> Exercise brief:
Select each line of the data below that contains the string "Viewport". Case matters.

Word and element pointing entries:
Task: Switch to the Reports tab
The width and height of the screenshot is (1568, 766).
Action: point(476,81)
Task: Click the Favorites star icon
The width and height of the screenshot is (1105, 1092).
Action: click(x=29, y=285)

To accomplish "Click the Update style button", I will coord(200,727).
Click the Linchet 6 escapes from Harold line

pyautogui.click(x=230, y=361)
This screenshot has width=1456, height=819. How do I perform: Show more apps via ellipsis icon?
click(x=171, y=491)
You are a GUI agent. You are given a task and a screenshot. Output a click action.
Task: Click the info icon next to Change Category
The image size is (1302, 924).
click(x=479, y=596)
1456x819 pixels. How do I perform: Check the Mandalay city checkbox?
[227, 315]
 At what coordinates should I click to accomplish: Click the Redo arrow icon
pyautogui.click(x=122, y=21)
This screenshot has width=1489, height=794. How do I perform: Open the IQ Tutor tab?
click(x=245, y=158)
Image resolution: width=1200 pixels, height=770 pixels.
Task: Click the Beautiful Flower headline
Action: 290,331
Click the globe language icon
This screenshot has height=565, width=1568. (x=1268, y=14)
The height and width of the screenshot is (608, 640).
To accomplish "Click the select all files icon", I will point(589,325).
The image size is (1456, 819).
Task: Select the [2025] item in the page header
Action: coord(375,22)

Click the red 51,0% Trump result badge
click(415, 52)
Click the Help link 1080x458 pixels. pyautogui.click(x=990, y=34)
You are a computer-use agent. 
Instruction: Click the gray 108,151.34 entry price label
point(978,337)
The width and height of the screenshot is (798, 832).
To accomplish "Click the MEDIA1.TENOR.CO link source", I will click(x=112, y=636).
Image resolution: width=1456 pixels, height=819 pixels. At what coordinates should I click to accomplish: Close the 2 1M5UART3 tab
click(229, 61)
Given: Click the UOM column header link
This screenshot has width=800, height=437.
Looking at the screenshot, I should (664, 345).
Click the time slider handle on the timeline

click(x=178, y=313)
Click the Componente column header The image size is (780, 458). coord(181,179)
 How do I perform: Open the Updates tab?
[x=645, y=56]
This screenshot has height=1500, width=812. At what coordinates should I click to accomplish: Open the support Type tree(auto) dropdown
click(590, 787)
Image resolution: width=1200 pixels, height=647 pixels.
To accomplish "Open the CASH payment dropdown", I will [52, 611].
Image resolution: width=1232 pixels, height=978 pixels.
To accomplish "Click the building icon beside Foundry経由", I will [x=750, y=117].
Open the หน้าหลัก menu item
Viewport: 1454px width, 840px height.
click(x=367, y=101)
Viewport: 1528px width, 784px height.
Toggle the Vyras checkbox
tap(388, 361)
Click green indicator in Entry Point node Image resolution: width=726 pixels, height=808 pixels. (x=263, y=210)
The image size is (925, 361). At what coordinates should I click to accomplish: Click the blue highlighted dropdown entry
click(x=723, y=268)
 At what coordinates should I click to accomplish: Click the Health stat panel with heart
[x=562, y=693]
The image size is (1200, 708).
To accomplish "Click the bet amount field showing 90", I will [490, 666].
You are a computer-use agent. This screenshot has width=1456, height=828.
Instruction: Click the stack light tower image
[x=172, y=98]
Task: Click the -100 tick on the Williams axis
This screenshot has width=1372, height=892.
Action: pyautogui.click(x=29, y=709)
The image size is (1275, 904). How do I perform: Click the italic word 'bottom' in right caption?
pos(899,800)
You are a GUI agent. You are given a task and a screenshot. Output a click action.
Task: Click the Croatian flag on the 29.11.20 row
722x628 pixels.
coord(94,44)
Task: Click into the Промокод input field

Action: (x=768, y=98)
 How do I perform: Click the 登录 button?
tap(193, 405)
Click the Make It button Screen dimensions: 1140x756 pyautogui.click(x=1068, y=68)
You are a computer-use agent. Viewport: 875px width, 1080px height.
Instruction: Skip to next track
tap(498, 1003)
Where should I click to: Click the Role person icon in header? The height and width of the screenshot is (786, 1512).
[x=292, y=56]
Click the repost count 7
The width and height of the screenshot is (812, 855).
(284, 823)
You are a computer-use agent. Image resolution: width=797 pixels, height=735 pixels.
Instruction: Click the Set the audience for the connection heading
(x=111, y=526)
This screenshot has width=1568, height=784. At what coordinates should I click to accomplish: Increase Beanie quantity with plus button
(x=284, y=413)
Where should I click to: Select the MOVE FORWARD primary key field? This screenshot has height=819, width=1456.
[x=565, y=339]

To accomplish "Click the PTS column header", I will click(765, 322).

> Correct answer:
Viewport: 1454px width, 840px height.
Viewport: 1528px width, 784px height.
You are a computer-use agent. Viewport: 875px width, 1080px height.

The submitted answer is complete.